The agreement stated in part that Allyson “shall be treated as Husband’s surviving spouse for the purpose of any pre-retirement survivor’s benefit and shall be entitled to receive her Military Reserve Survivor Pension free and clear of any claim by Husband.” It also stated that she “shall be treated as Husband’s irrevocable beneficiary for Husband’s Military Reserve Annuity Retirement and Husband shall make the necessary election in a timely manner to effectuate survivor coverage for Wife… .”

Meanwhile, Rick executed an optional survivor benefit plan election statement for former spouse coverage that would provide survivor benefits to Allyson should he die before her.
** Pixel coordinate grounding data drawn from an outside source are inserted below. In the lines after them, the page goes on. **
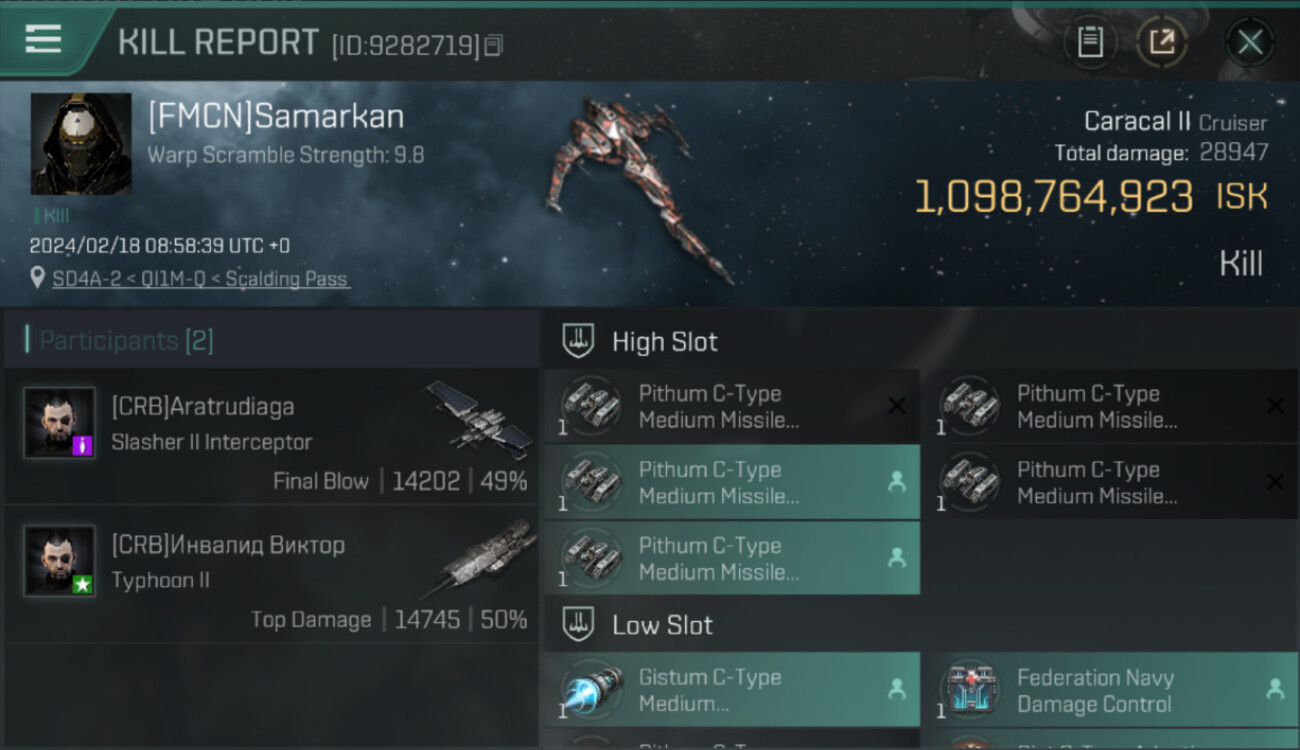Select Gistum C-Type Medium module
Viewport: 1300px width, 750px height.
[x=732, y=690]
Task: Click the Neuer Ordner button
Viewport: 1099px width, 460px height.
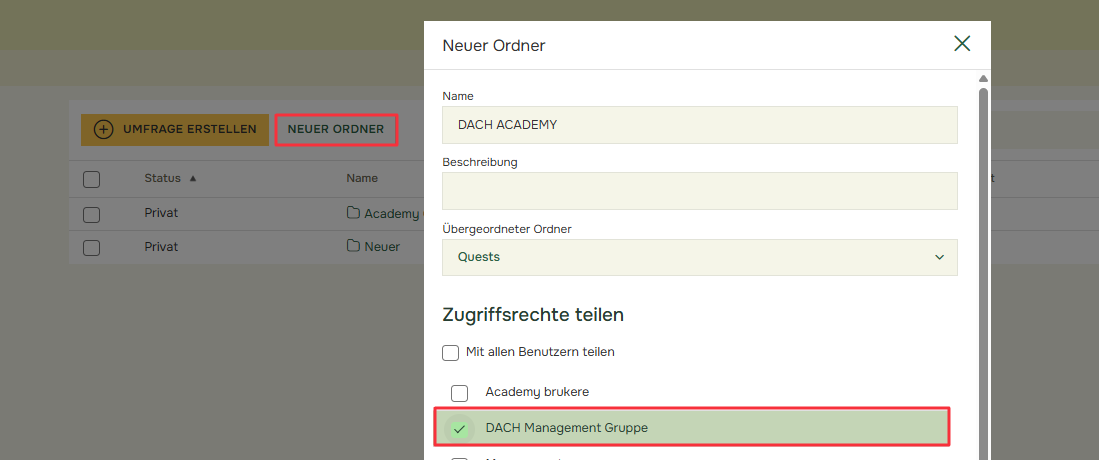Action: pyautogui.click(x=336, y=129)
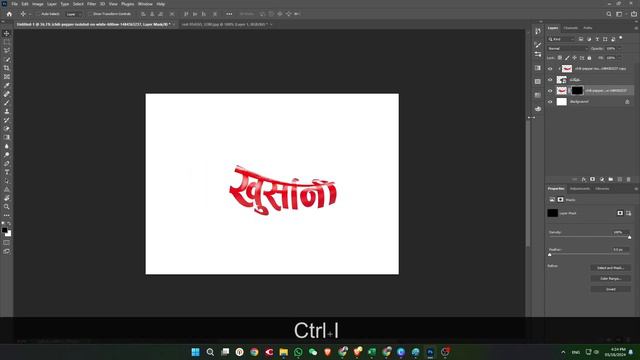The width and height of the screenshot is (640, 360).
Task: Select the Zoom tool in toolbar
Action: 7,207
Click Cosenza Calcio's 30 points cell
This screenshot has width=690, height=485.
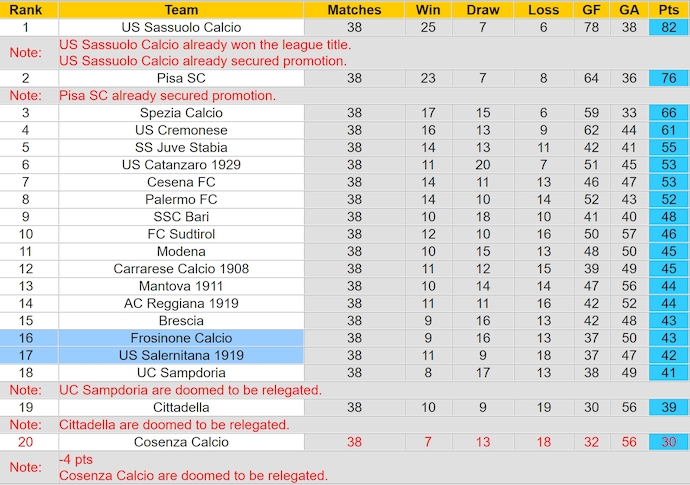pyautogui.click(x=669, y=442)
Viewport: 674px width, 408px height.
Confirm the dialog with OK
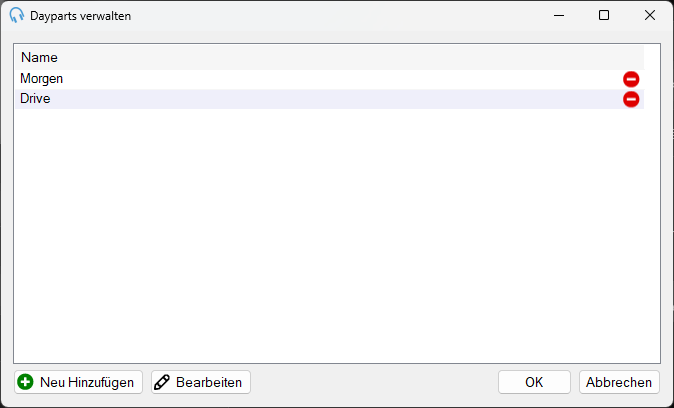(x=534, y=382)
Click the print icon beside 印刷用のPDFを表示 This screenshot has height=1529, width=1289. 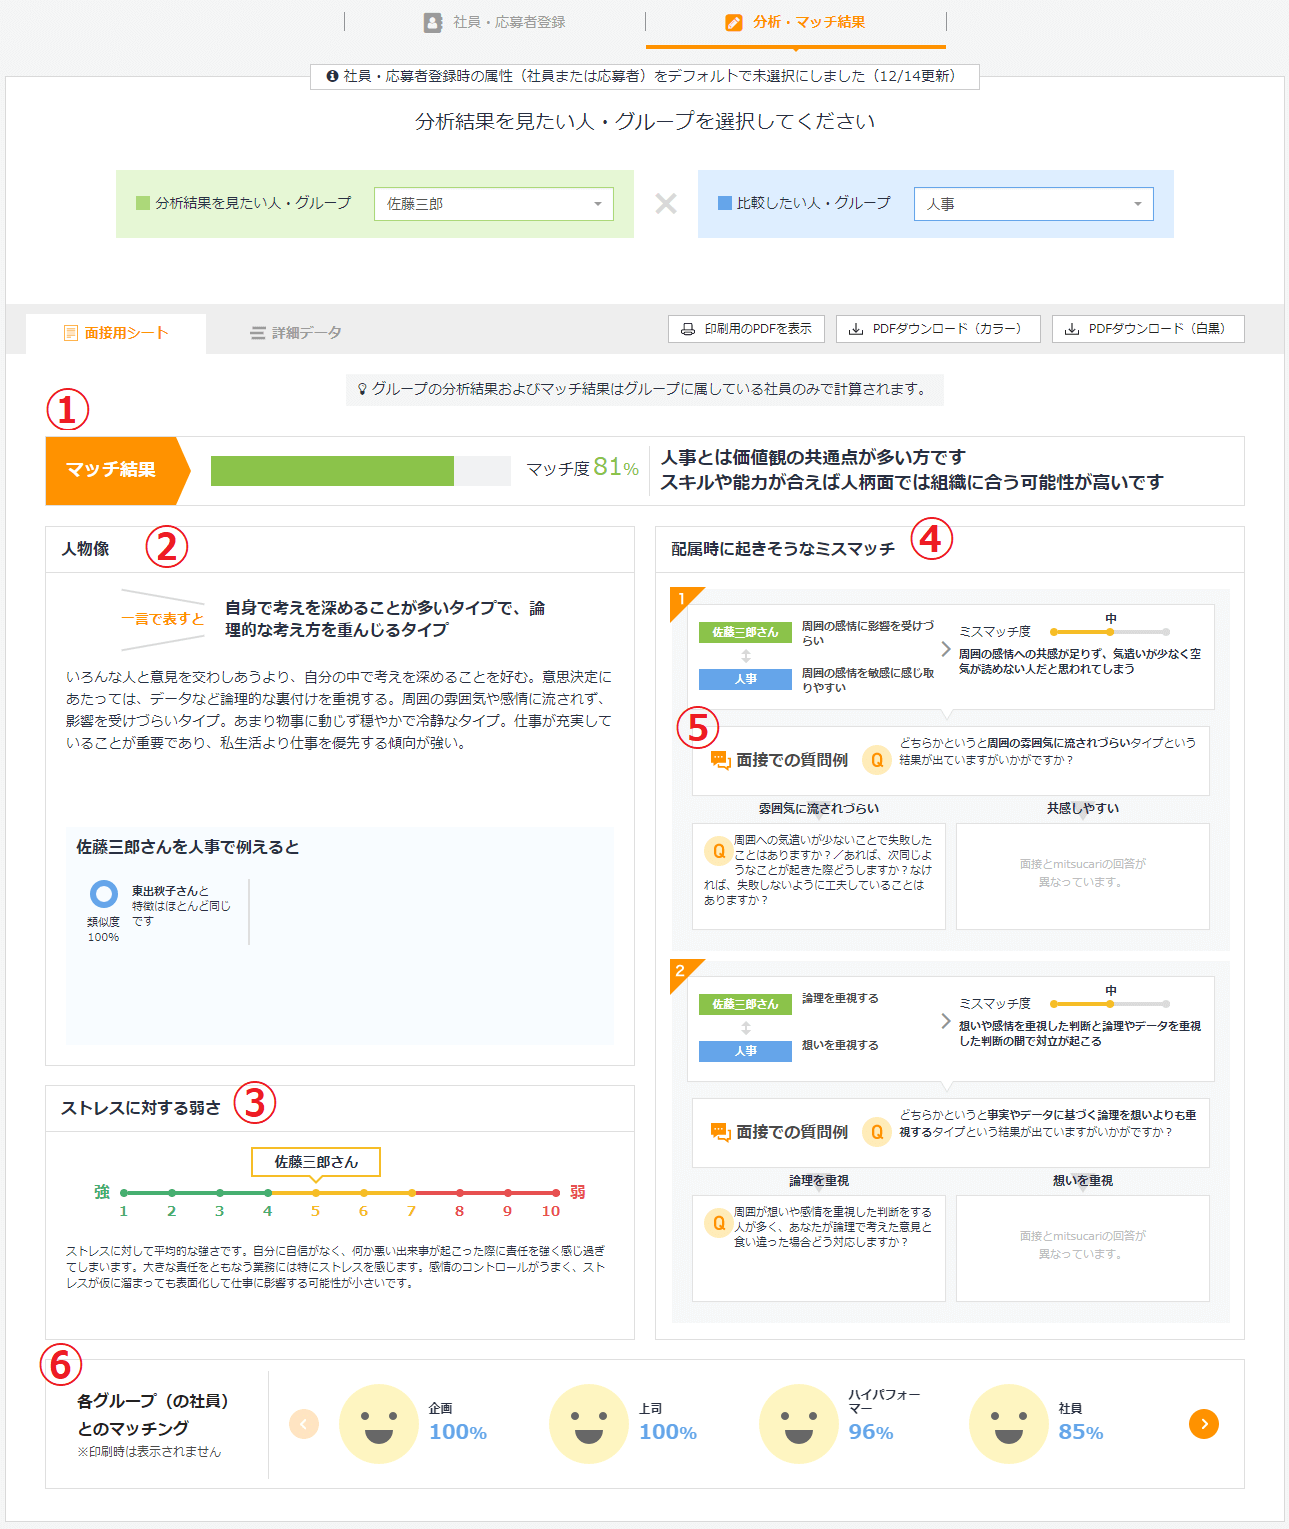688,329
The premiums for the SBP would to be deducted from his military retired pay and ultimately accrue and be due when he starts receiving it.

However, Rick refused to sign an addendum prepared by Allyson’s counsel to the mediated settlement agreement for the parties’ signatures “that included the necessary information to meet the (Department of Finance and Accounting Services) requirements” for calculating the division of his military retired pay. Rick asserted that the cost of the premiums for the Survivor Benefit Plan had not been accounted for in the settlement agreement.

The Hamilton Superior Court held that Allyson was entitled to pre-retirement survivor’s benefits and that the agreement was silent as to how or who would pay the premium, thus ordering that she reimburse Rick 50% of what’s withheld from his benefit each time it is withheld for the premium.

But when Rick later requested a clarification as to whether Allyson was not entitled to his retired military pay SBP, a new judge ordered that Allyson was entitled to receive a portion of his post-retirement SBP, as well as the pre-retirement.

A panel of the Indiana Court of Appeals affirmed in In Re the Marriage of: Rick Story v. Allyson Story, 19A-DC-2385,

https://www.in.gov/judiciary/opinions/pdf/05192001ewn.pdf finding, among other things, that no evidence supported Rick’s assertion that he has a unilateral, unqualified right to cancel Allyson’s survivor benefit coverage after he reaches retirement age under the settlement agreement.

It therefore held that the trial court did not err when it found she was entitled to the survivor benefit during both the pre-retirement and post-retirement periods.

Additionally, the appellate court concluded that the trial court properly interpreted the agreement and, with the consent of the parties, only modified the agreement to provide for how the survivor benefit coverage premiums will be paid.

At the hearing on Wife’s motion for court intervention, the parties agreed that the cost of the premiums for the survivor benefit plan had not been accounted for in the settlement agreement, and they consented to have the court determine who should pay the premiums for that coverage. As such, on the question of who should pay the premiums, the parties consented to the court’s subsequent modification of their agreement. Husband’s assertion on appeal that the modification violated the terms of the parties’ agreement because he only agreed to pre-retirement survivor coverage is incorrect,” it wrote.

“Both the text of the agreement and the corresponding (Department of Defense) regulations providing for former spouse survivor coverage demonstrate otherwise. In response to Husband’s motion to clarify, the dissolution court did not err when it held that under the agreement Wife is entitled to both pre-retirement and post-retirement survivor benefits and that the parties shall each pay fifty percent (50%) of the premiums for that coverage,” the appellate court concluded.